• Exercise: Reproduce the Rebble update between "One worry, of" and "the development continue?", inclusive, changing each "dead" to "lifeless".

• Text to read:
I suppose this would be the right time, also, to invite those of you who haven’t joined us as subscribers to come on board! I think that $3/month (or $33/year, if you subscribe for a year at a time) is a great value for being able to dictate messages while I’m out on my bike, and for knowing at a glance when the sun is going to close me out without having to pull out my phone – and, of course, as I noted above, subscriptions go towards keeping Rebble sustainable. So it’s never too late to join the Rebble-lution!

Movement

One worry, of course, is that if Rebble is standing still, we start to look pretty dead. After all, we’d been pretty quiet for about a year after the initial Rebble Web Services launch. Well, I assure you that we’re not dead! Some of you with eagle eyes :eyes: have been watching commits to the Rebble repositories, and have noticed that the pace of development has picked up some over the past few months, culminating with the most recent launch of Timeline. You might be asking: what lead to this sudden surge in motion? And will the development continue?

Well, in May, Katharine, Ish Ot Jr., and I got together in a Hangout, and we spent some time thinking about the future of Rebble. We decided that we had a little bit of money left to spare, and that we wanted to reinvest it in the development of Rebble, and so we’d pay someone to do a little engineering work. Well, precisely, we’d pay, well – me! About a year ago, I left my previous day job to do some software and hardware consulting, and as a result of that, it suddenly became possible for me to dedicate time in small quantities, rather than as “everything or nothing”. For the past few months, I’ve been doing about six hours of paid work a week or so on Rebble (and maybe another five or six during the evenings and on the weekends!) to knock off some features that we’ve been hoping to build.

• Stored rows:
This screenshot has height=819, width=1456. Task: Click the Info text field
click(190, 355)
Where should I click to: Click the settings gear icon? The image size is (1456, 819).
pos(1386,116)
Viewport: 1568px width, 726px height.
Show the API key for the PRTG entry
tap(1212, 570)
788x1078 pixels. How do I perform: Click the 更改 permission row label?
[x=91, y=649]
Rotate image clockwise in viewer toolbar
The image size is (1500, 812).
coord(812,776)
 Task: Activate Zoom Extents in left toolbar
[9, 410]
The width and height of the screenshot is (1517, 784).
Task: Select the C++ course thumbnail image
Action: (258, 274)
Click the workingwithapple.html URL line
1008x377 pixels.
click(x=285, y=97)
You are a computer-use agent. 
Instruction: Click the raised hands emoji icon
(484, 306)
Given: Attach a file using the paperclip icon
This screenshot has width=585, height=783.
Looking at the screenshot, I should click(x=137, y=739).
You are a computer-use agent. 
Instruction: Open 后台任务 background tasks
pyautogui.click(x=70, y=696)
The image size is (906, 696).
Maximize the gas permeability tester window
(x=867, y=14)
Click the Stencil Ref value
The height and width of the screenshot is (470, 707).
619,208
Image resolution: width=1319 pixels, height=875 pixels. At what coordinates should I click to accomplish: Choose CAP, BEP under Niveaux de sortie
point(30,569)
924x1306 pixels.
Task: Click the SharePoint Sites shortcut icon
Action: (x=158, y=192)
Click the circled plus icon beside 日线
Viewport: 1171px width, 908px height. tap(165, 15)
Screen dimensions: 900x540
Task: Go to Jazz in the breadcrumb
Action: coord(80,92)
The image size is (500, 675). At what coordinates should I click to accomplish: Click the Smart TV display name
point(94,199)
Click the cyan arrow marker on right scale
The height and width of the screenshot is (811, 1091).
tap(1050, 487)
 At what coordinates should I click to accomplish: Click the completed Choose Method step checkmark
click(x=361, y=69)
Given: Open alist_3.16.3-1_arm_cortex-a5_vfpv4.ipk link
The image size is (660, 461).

• Task answer:
One worry, of course, is that if Rebble is standing still, we start to look pretty lifeless. After all, we’d been pretty quiet for about a year after the initial Rebble Web Services launch. Well, I assure you that we’re not lifeless! Some of you with eagle eyes :eyes: have been watching commits to the Rebble repositories, and have noticed that the pace of development has picked up some over the past few months, culminating with the most recent launch of Timeline. You might be asking: what lead to this sudden surge in motion? And will the development continue?